Proses persalinan di air memiliki tahapan yang sama seperti melahirkan normal. Hanya saja dengan ibu berendam dalam air hangat, membuat sirkulasi pembuluh darah jadi lebih baik. Akibatnya akan berpengaruh pula pada kontraksi rahim yang jadi lebih efektif dan lebih baik. Sehingga waktu tempuh dalam proses persalinan ini lebih singkat daripada proses melahirkan normal biasa. [5]

Berikut tahapannya:

  1. Ibu masuk ke dalam air ketika akan melahirkan, ibu mengalami fase pembukaan laten dan aktif. Saat fase aktif pembukaan sudah mencapai 5cm, ibu baru bisa masuk ke kolam air. Pada fase ini biasanya dibutuhkan waktu sebentar saja, sekitar 1-2 jam untuk menunggu kelahiran sang bayi.[5]
  2. Sikap rileks, biasanya begitu ibu masuk ke dalam kolam air akan terasa nyaman dan hilang rasa sakitnya. Ibu dapat duduk dengan relaks dan bisa lebih fokus melahirkan. Dapat juga posisi lain seperti menungging.[5]
  3. Mengedan seiring kontraksi. Di dalam air, mengedan akan lebih ringan, tidak menggunakan tenaga kuat yang biasanya membuat terasa lebih sakit. Air akan memblok rangsang-rangsang rasa sakit. Jadi, rasa sakit yang ada tidak diteruskan, melainkan akan hilang dengan sendirinya. Ditambah lagi kemampuan daya apung dari air yang akan meringankan saat mengedan. Mengedan mengikuti irama datangnya kontraksi. Bayi yang keluar juga tak perlu bantuan manipulasi tangan atau lainnya, kecuali terlihat agak seret keluarnya. Kontraksi yang baik akan mempercepat pembukaan rahim dan mempercepat proses persalinan. Apalagi dengan ibu berendam dalam air, dinding vagina akan lebih rileks, lebih elastis, sehingga lebih mudah dan cepat membukanya. Hal ini pula yang menyebabkan tak perlunya jahitan setelah melahirkan, kecuali bila memang ada robekan.[5]
  4. Pengangkatan bayi. Setelah keluar kaki bayi dan tubuh seluruhnya, barulah bayi diangkat.
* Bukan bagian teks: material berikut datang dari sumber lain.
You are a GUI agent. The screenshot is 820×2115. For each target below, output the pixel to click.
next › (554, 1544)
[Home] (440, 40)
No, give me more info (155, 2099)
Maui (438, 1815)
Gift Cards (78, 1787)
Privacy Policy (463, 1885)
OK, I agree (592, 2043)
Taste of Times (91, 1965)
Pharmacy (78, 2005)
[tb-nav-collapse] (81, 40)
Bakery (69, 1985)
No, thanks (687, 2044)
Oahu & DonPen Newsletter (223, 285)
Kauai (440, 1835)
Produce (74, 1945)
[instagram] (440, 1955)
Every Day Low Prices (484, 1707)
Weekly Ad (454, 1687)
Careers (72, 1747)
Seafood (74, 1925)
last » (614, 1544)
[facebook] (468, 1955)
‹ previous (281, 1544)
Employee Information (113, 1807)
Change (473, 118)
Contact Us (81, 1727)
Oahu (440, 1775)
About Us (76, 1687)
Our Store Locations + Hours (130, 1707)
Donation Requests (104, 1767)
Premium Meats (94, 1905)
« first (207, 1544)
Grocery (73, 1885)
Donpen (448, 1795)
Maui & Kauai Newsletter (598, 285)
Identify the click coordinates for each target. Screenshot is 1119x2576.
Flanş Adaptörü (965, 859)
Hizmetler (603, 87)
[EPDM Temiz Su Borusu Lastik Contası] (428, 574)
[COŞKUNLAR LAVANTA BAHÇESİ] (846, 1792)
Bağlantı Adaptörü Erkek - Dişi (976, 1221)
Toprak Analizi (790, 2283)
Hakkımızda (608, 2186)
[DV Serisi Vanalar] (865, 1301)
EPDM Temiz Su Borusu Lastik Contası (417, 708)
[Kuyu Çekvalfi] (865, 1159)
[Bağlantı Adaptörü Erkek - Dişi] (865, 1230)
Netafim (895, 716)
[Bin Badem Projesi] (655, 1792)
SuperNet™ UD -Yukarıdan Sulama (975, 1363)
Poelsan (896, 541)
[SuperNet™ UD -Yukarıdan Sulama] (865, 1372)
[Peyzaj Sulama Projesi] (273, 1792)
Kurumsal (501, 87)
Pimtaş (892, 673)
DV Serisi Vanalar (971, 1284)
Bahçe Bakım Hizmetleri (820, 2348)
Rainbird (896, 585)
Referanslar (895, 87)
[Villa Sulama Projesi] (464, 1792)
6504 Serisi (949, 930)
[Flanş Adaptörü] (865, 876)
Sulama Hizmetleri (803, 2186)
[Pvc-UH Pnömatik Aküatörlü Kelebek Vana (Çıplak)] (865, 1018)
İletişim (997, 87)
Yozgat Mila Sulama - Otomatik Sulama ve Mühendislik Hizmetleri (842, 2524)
Darah yang keluar tidak berceceran ke mana-mana, melainkan mengendap di dasar kolam, demikian pula dengan ari-ari bayi.[5]Kontraksi rahim yang baik menyebabkan perdarahan yang terjadi pun sedikit.[5] Ketika bayi keluar dalam air, mungkin orang khawatir bayi akan tersedak, namun, sebetulnya bila diingat prinsipnya, bayi hidup sembilan bulan dalam air ketuban ibu. Jadi, begitu dia lahir keluar ke dalam kolam, sebetulnya dia lahir ke lingkungan dengan kondisi yang hampir mirip dalam kandungan, yaitu ke dalam air dengan suhu yang sama seperti halnya ketika dalam rahim.[5] Ketika bayi keluar dalam air, saat itu bayi belum ada rangsang untuk bernapas.[5] Setelah diangkat ke permukaan barulah terjadi perubahan, timbul rangsangan untuk bernapas dan biarkan ia menangis.[5] Setelah stabil kondisi pernapasannya, barulah digunting tali pusarnya.[5] Mengingat melahirkan di air membuat sirkulasi oksigen ke bayi lebih baik, maka ketika bayi lahir tampak kulit yang lebih kemerahan.[5]Artinya, oksigenisasi ke bayi lebih baik dan membuat paru-parunya pun jadi lebih baik. Bayi juga tampak bersih tak banyak lemak di tubuhnya. Kemudian bayi dibersihkan dengan disedot sedikit dan dibersihkan tali pusarnya.[5]

Metode

Ada dua metode persalinan di air

  1. Persalinan di air murni. Ibu masuk ke kolam persalinan setelah mengalami pembukaan 6 (enam) sampai proses melahirkan terjadi.[3]
  2. Persalinan di air emulsion. Ibu hanya berada di dalam kolam hingga masa kontraksi akhir. Proses melahirkan tetap dilakukan di tempat tidur.[3]